◆ **Your task**:
Give a verbatim repeat of the lines that run from the line containing "Viewport: 1899px width, 934px height." to the end of the data below.

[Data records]
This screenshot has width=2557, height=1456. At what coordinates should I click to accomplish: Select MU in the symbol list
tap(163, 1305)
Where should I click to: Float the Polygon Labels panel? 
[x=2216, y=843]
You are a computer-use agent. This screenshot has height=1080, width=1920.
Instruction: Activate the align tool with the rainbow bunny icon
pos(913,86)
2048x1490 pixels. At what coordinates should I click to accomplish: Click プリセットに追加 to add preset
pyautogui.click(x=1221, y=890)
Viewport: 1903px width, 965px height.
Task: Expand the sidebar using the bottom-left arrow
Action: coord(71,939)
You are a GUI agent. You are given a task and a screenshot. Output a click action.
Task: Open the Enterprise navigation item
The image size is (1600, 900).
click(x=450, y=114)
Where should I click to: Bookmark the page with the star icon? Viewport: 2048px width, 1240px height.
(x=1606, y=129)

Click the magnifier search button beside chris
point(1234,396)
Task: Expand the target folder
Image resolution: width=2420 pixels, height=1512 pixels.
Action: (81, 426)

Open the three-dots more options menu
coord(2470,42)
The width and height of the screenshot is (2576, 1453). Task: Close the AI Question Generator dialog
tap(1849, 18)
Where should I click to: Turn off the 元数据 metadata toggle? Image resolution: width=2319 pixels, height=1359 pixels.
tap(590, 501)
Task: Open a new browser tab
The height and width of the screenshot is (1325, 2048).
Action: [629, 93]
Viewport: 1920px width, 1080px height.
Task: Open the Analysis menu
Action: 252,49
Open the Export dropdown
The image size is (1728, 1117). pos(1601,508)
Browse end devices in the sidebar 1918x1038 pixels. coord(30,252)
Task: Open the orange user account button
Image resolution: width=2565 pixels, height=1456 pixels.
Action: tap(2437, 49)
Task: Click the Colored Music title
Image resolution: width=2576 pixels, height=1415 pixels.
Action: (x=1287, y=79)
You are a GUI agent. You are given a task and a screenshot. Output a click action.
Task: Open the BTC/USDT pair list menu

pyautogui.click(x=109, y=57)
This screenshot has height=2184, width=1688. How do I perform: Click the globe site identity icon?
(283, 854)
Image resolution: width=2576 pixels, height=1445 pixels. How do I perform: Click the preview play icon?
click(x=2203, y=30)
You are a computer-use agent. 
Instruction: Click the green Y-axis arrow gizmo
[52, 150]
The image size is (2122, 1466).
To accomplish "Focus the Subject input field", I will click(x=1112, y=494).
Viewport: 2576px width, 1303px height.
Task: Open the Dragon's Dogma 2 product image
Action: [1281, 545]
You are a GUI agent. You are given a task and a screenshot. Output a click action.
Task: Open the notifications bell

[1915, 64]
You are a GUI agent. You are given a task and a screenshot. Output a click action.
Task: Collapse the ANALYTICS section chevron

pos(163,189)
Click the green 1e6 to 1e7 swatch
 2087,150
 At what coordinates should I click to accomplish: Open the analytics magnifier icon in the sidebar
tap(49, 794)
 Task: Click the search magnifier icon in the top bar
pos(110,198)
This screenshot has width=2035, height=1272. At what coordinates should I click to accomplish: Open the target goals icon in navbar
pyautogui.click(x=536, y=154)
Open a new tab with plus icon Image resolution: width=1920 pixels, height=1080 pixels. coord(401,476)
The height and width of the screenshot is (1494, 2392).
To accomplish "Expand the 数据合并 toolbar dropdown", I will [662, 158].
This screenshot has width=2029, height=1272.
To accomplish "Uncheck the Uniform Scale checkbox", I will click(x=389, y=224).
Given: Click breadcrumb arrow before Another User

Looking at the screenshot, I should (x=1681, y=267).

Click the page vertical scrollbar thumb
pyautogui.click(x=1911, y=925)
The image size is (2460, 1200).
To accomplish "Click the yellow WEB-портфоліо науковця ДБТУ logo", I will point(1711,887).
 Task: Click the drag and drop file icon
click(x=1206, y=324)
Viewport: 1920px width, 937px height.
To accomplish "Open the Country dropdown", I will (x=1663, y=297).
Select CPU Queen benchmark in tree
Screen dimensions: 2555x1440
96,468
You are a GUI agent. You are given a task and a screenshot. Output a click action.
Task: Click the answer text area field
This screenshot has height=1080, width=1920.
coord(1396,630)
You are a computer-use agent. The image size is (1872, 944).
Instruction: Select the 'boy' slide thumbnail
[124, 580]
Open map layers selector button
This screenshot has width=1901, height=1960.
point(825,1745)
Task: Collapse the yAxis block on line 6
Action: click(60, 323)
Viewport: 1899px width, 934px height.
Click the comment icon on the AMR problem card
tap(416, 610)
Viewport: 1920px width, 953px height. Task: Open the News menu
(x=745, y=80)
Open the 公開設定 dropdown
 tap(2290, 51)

◆ **Task result**:
Viewport: 1899px width, 934px height.
Click the comment icon on the AMR problem card
tap(416, 610)
Viewport: 1920px width, 953px height. Task: Open the News menu
(x=745, y=80)
Open the 公開設定 dropdown
 tap(2290, 51)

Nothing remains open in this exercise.